Final answer:
To precipitate all the lead from a 0.112 M Pb(NO3)2 solution, 173.6 mL of 0.200 M KI solution is required, based on stoichiometry of the reaction.
Step-by-step explanation:
To determine the minimum volume of potassium iodide solution needed to precipitate all the lead in a given solution, we utilize the stoichiometry of the precipitation reaction:
2KI(aq) + Pb(NO3)2(aq) → 2KNO3(aq) + PbI2(s)
According to the stoichiometry of the reaction, 2 moles of potassium iodide react with 1 mole of lead(II) nitrate to produce 1 mole of lead(II) iodide precipitate. Given that we have 155.0 mL of a 0.112 M lead(II) nitrate solution, we first need to calculate the moles of lead(II) nitrate:
Moles of Pb(NO3)2 = Molarity × Volume (in liters)

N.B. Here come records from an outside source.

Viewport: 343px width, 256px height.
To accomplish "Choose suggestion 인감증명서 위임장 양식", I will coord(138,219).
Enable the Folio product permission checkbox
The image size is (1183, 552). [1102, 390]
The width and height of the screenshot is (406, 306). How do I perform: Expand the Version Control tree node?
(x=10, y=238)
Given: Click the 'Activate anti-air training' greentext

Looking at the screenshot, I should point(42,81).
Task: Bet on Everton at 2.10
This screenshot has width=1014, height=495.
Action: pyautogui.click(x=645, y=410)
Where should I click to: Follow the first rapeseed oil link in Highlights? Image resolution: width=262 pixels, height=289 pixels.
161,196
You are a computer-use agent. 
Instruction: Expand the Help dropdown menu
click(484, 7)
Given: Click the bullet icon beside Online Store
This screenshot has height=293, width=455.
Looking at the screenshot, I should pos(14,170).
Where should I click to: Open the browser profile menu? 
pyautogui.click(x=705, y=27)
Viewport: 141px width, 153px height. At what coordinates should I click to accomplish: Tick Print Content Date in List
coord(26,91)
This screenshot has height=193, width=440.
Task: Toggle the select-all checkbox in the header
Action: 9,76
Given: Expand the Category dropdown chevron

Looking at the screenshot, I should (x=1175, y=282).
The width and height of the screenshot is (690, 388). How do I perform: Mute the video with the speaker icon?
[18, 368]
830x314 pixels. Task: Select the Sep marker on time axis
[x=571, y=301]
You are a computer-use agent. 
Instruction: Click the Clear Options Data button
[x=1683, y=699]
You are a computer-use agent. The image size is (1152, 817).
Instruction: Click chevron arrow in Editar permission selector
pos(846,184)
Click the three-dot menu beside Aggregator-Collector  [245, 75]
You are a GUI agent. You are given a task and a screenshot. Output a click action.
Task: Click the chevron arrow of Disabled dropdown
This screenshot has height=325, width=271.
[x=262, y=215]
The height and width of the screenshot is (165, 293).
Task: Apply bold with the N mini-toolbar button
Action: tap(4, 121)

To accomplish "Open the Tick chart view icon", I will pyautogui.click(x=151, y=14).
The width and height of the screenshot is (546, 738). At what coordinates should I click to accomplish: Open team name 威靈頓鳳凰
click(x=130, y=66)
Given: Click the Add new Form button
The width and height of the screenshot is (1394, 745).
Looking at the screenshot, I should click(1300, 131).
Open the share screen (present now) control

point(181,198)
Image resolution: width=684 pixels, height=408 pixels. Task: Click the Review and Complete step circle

Moles of Pb(NO3)2 = 0.112 mol/L × 0.1550 L = 0.01736 moles
Since it takes 2 moles of KI to react with 1 mole of Pb(NO3)2, we need:
Moles of KI needed = 2 × 0.01736 moles = 0.03472 moles of KI
Now we can find the volume of 0.200 M potassium iodide solution required to provide 0.03472 moles:
Volume = Moles / Molarity
Volume of KI = 0.03472 moles / 0.200 mol/L = 0.1736 liters, which is 173.6 mL of KI solution.